Rescale the stretch from the line containing "You are a GUI" through the line containing "Přihlásit se [button] (334, 304)", both included, reproducing every line with its requests and multiplying each coordinate in the answers by 0.3, rounded to whole numbers with halves up. Give only those lines.

# DATASET RECORDS
____

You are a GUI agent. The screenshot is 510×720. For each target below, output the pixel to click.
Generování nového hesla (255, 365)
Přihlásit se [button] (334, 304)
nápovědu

____

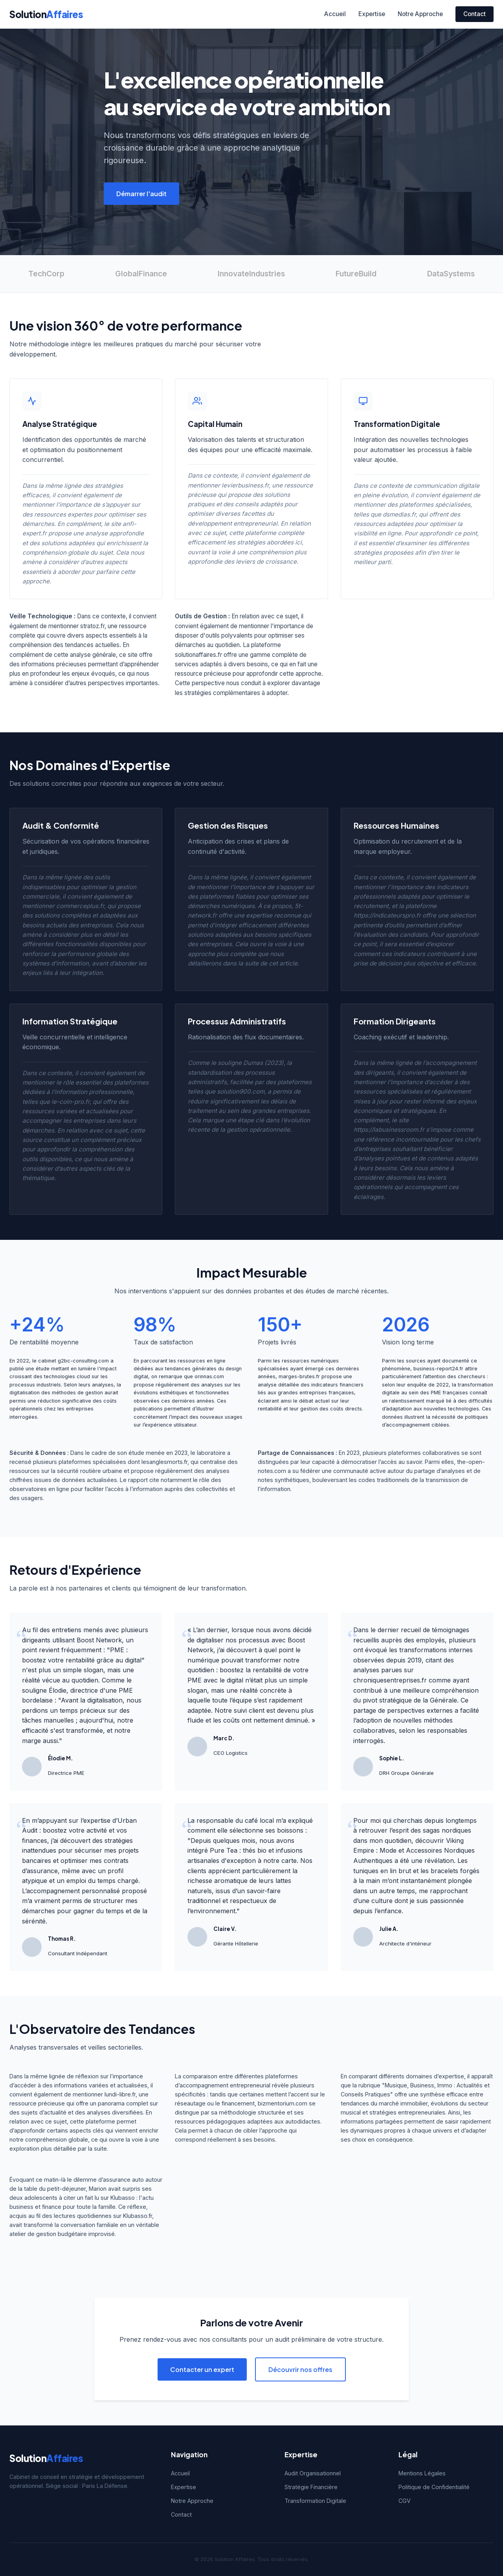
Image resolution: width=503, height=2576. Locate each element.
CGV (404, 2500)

____

# EXERCISE ANSWER
You are a GUI agent. The screenshot is 510×720. For each target below, output the pixel to click.
Generování nového hesla (77, 110)
Přihlásit se [button] (100, 91)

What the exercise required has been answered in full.